* _Set problem_:
Reproduce the rows that open with the line containing "Task: Select the Q2 open-ended question card" and close with the line containing "Action: [1239, 294]", renaming "dropdown" to "menu" wherever it occurs and leaving everything else unchanged.
++++
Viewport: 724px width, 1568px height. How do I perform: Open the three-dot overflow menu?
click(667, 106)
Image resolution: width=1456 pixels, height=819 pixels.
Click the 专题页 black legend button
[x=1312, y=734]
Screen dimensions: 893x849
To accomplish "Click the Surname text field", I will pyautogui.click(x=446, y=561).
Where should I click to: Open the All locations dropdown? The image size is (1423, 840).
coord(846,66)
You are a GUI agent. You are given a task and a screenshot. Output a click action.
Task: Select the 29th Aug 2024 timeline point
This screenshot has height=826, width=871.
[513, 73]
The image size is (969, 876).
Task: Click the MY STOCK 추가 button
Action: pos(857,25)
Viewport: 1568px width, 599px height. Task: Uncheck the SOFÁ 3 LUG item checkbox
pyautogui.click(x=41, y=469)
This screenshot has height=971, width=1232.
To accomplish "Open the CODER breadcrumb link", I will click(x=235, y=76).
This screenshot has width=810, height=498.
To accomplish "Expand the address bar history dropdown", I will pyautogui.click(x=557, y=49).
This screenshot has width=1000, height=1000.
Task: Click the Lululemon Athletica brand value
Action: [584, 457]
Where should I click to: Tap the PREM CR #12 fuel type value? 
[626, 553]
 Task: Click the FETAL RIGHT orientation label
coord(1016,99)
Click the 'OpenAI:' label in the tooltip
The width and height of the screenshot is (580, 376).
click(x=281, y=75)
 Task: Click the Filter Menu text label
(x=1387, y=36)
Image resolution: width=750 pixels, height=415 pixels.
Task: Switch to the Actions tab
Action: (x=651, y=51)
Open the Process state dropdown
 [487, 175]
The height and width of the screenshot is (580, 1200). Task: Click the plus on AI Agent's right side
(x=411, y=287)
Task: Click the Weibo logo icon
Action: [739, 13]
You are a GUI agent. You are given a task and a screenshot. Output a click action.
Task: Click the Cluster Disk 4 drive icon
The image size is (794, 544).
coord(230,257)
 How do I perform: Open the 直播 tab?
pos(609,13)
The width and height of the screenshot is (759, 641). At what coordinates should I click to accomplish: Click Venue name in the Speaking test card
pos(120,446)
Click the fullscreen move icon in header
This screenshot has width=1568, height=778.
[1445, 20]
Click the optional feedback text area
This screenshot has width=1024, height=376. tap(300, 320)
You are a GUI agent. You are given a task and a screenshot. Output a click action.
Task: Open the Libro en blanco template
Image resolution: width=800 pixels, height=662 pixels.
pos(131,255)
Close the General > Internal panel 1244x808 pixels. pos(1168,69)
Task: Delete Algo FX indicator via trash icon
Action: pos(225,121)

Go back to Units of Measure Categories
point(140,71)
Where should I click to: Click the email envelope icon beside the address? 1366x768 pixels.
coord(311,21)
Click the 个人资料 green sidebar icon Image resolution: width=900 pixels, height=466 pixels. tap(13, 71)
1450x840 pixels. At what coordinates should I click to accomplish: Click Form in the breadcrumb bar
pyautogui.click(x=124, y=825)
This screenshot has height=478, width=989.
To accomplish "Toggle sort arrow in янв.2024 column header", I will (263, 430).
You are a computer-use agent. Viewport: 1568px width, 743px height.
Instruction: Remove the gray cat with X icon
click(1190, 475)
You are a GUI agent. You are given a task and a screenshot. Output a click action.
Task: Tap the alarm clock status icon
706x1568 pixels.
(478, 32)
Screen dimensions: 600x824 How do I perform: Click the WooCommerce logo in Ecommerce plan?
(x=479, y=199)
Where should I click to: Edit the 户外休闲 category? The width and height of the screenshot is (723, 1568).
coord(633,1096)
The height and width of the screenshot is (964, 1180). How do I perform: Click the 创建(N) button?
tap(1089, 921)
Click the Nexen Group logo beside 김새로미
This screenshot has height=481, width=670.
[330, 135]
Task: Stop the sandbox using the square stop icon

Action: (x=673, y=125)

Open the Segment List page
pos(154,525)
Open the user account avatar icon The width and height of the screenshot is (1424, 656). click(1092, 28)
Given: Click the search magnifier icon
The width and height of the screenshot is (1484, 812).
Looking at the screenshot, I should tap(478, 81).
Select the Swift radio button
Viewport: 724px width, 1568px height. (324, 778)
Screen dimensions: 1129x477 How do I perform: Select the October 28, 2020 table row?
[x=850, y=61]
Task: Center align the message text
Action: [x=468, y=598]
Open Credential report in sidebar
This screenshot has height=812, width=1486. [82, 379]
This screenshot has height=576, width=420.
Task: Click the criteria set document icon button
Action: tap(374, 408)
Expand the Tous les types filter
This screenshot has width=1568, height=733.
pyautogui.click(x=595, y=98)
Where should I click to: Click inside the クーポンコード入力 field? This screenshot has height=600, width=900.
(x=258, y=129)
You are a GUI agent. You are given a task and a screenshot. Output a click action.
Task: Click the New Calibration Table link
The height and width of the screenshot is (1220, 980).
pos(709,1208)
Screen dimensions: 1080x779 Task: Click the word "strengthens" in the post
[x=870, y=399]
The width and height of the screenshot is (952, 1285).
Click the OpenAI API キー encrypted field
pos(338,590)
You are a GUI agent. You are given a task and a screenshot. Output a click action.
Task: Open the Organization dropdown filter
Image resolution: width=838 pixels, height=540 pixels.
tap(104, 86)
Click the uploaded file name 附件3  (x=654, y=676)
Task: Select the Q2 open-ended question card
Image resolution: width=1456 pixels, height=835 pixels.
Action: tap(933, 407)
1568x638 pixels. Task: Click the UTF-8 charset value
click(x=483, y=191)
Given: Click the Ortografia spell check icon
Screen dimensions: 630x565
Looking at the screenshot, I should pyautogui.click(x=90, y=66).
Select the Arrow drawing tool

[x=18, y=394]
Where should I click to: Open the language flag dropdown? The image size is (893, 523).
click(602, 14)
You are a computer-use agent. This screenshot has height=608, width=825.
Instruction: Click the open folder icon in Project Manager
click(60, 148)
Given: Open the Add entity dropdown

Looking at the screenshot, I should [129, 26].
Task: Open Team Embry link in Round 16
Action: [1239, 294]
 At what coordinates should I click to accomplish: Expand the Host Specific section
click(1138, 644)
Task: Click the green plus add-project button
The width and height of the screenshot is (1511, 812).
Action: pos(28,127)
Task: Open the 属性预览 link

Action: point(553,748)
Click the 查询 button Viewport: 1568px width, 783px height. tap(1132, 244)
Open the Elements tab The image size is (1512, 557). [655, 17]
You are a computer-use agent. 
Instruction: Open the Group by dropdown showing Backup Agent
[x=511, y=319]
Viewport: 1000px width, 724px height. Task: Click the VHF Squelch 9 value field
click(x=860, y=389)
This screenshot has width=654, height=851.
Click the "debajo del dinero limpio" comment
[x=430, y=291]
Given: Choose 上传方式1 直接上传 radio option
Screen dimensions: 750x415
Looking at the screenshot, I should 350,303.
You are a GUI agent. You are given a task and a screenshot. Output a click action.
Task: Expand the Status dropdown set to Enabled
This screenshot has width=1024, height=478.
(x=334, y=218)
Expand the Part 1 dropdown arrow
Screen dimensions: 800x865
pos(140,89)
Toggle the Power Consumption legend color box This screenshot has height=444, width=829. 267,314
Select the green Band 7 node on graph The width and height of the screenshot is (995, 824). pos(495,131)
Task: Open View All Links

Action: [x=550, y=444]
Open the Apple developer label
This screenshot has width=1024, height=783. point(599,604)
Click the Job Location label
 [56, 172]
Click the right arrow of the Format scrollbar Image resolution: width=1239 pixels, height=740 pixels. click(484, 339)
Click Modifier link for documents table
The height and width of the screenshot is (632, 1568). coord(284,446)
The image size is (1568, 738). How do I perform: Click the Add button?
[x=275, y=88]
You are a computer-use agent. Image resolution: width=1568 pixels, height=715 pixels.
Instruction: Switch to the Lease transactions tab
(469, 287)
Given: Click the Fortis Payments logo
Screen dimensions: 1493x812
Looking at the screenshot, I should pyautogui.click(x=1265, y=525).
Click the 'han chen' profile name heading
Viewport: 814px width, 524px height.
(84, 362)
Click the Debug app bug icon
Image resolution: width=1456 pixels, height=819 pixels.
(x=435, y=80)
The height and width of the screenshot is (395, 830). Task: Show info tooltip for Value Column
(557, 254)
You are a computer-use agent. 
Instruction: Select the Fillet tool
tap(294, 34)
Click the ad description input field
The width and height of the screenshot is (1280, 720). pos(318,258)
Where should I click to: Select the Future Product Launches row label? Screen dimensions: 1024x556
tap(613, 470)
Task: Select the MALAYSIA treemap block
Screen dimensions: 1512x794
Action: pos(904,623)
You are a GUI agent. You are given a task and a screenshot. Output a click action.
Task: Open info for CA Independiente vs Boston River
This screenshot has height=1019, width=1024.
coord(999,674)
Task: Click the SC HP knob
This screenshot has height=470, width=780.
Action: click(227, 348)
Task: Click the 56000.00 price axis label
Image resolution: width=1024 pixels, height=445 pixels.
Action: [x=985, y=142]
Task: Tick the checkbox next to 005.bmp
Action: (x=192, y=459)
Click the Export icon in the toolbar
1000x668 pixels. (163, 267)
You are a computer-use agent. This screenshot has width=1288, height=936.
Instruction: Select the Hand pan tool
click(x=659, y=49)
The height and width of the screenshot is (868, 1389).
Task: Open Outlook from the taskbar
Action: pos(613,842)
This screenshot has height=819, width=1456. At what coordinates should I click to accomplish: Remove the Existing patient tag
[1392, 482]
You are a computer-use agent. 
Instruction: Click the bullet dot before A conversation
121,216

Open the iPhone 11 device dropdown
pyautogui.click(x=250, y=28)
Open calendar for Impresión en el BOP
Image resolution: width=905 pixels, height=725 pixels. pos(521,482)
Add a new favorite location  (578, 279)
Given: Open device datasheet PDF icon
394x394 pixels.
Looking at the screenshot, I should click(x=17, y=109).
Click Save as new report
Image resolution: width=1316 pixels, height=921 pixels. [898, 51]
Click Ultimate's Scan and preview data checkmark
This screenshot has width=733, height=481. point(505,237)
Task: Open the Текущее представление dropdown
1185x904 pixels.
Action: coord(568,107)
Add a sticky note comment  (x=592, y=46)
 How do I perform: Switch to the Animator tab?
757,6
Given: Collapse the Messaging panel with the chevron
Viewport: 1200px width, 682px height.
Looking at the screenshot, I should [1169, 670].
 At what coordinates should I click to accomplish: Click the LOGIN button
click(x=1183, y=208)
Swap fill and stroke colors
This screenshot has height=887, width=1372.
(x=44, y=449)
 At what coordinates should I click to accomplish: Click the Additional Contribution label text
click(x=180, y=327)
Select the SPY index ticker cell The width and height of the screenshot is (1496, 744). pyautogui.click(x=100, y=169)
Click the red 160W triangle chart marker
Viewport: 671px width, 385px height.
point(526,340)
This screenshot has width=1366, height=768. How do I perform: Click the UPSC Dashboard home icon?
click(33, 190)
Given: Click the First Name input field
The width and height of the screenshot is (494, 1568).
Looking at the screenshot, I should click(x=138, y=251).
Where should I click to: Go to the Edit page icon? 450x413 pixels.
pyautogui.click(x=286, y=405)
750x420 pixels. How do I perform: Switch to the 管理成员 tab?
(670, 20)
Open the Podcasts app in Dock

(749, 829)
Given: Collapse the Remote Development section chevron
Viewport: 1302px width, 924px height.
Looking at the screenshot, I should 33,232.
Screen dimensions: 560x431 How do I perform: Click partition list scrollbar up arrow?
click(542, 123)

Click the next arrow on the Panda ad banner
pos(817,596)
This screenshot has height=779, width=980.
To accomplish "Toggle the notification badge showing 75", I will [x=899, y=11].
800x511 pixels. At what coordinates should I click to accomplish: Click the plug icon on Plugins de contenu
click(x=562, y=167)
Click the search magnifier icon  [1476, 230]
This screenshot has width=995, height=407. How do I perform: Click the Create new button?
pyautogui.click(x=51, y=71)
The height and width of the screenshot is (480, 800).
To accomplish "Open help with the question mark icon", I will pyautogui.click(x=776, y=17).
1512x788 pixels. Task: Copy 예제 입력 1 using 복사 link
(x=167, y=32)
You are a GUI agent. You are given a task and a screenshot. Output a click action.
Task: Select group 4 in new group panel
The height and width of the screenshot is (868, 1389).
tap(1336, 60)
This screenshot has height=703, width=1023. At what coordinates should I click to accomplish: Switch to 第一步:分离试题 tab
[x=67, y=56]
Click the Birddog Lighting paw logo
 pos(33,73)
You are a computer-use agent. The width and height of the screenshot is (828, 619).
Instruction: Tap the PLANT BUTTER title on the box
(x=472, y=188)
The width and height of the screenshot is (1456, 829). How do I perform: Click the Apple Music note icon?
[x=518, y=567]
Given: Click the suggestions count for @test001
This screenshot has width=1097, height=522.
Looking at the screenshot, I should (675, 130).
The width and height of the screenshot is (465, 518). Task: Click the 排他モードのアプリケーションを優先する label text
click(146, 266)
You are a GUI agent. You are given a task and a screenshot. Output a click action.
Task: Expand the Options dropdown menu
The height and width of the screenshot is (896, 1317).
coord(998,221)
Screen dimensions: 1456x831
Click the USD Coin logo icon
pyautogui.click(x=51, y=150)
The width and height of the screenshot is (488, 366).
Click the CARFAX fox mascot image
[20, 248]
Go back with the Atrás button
++++
* _Task solution_:
Task: Select the Q2 open-ended question card
Image resolution: width=1456 pixels, height=835 pixels.
Action: tap(933, 407)
1568x638 pixels. Task: Click the UTF-8 charset value
click(x=483, y=191)
Given: Click the Ortografia spell check icon
Screen dimensions: 630x565
Looking at the screenshot, I should pyautogui.click(x=90, y=66).
Select the Arrow drawing tool

[x=18, y=394]
Where should I click to: Open the language flag menu? The image size is (893, 523).
click(602, 14)
You are a computer-use agent. This screenshot has height=608, width=825.
Instruction: Click the open folder icon in Project Manager
click(60, 148)
Given: Open the Add entity menu

Looking at the screenshot, I should [129, 26].
Task: Open Team Embry link in Round 16
Action: [1239, 294]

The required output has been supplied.